Concetti Chiave

  • Baumgarten definisce l'estetica come la logica del sensibile, un'analisi delle capacità umane legate al sentire corporeo.
  • Le arti del pensare e la bellezza emergono come elementi distintivi dell'estetica, collegandola alla logica.
  • L'estetica si differenzia dalla logica in quanto concerne una conoscenza chiara e confusa, mentre la logica si occupa di una conoscenza chiara e distinta.
  • La conoscenza sensibile, secondo Leibnitz, è una crescita scalare che non contrappone il sensibile al razionale, ma li integra.
  • La conoscenza chiara permette di riconoscere un oggetto, mentre quella oscura fornisce solo un'immagine di esso senza un riconoscimento completo.

L'estetica secondo Baumgarten

Baugarten descrive l'estetica come logica del sensibile, ovvero studio e organizzazione di quanto nella sfera del sentire corporeo costituisce una forma di conoscenza che non può essere la ragione, ma solo qualcosa di analogo e ad essa “inferiore”. Intende un insieme di capacità umane pensate tradizionalmente come inferiori al sapere intellettuale, per il maggiore radicamento nel corpo, quindi potenze di pensiero che non possiedono la perfezione della ragione ma sono analoghe ad essa, come l’intuito, l’immaginazione, la memoria, il gusto. Di questa definizione emergono sia le arti del pensare sia la bellezza, è quindi scienza della conoscenza e così la pone in stretta connessione con la logica, mentre però questa tratta della conoscenza chiara e distinta che sfocia nelle scienze, l’estetica ha a che fare con la conoscenza chiara e confusa che sfocia nelle arti.

Conoscenza sensibile e razionale

Per Leibnitz, maestro di Baumgarten, la conoscenza sensibile è chiara e confusa mentre la logica chiara e distinta, tra livello sensibile e quello razionale non c’è però una contrapposizione, solo una crescita scalare nella conoscenza delle note distintive dell’oggetto, quindi delle caratteristiche proprie dell’oggetto [una conoscenza chiara riconosce il proprio oggetto, con una conoscenza oscura invece ho l’immagine di ricordo di un oggetto ma non saprei riconoscerlo in tutte le sue caratteristiche].

Domande da interrogazione

  1. Qual è la definizione di estetica secondo Baumgarten?
  2. Baumgarten definisce l'estetica come la logica del sensibile, un campo che studia e organizza le forme di conoscenza legate al sentire corporeo, considerate inferiori rispetto alla ragione, ma analoghe ad essa, come l'intuito e l'immaginazione.

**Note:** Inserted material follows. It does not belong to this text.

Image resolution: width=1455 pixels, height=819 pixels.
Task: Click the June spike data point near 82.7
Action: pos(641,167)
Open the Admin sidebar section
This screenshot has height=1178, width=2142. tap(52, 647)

  3. Come si differenziano la conoscenza sensibile e quella razionale secondo Leibnitz?
  4. Secondo Leibnitz, la conoscenza sensibile è chiara e confusa, mentre la conoscenza razionale è chiara e distinta. Non c'è contrapposizione tra i due livelli, ma una crescita scalare nella comprensione delle caratteristiche distintive degli oggetti.

  5. Qual è il legame tra estetica e logica secondo Baumgarten?
  6. Baumgarten pone l'estetica in connessione con la logica, evidenziando che mentre la logica si occupa della conoscenza chiara e distinta, l'estetica si concentra sulla conoscenza chiara e confusa, che si manifesta nelle arti.